Still, beyond its economic consequences, digitalization has also opened up a new front in the age-old confrontation with the state. At issue is the integrity of the underlying political process itself and the authority that the state derives from that process. To be sure, there is a long history of media giants abusing their power for political ends. In 1800, the second contested US presidential election was distinguished by the dissemination of falsehoods and calumny by a partisan press. A century later, the newspaper tycoons William Randolph Hearst and Joseph Pulitzer more or less precipitated theSpanish-American War. And a century after that, the arrival of Fox News deepened the polarization of the American body politic.

For its part, digital media is uniquely powerful as both a polarizer and an amplifier, owing to its narrowcasting capacity and frictionless means of distribution.

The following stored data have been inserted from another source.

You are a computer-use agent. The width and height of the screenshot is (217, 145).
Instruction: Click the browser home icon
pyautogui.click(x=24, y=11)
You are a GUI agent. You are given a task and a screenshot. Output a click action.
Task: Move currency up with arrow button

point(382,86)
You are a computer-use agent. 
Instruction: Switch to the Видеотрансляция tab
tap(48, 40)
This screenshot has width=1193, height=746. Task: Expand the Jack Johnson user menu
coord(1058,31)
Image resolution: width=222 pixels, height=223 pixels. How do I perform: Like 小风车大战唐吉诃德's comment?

The sheer volume of digital communications renders the task of filtering and validating what is posted online technically impossible. After the 2016 US presidential election, those economically responsible for the new distribution channels could expect to be held politically responsible for the content they disseminate. But, if anything, that further validates the de facto power they already wield.

After being sponsored by the state and funded by speculation, the IT revolution is not just transforming the market economy, but also undermining the state’s capacity to address markets’ coordination failures and self-destructive outcomes. As the new technology confers ever more political and economic power on established firms, all other market participants increasingly operate under conditions of radical uncertainty.

In this way, the IT revolution is reconfiguring the Three-Player Game. After World War II, the state, finance, and markets were constructively aligned; together, each player had a key role in creating the digital revolution. But now the game has shifted from alignment to polarization and paralysis. Looking back, this is most evident in the state’s failure to protect its constituents from the economic consequences of the technological transformation that it spawned. Looking ahead, it is foreseeable in the US federal government’s premature abdication from any meaningful role in the coming Green Revolution. The question now is whether a Three-Player Game with Chinese characteristics will succeed where America’s is failing.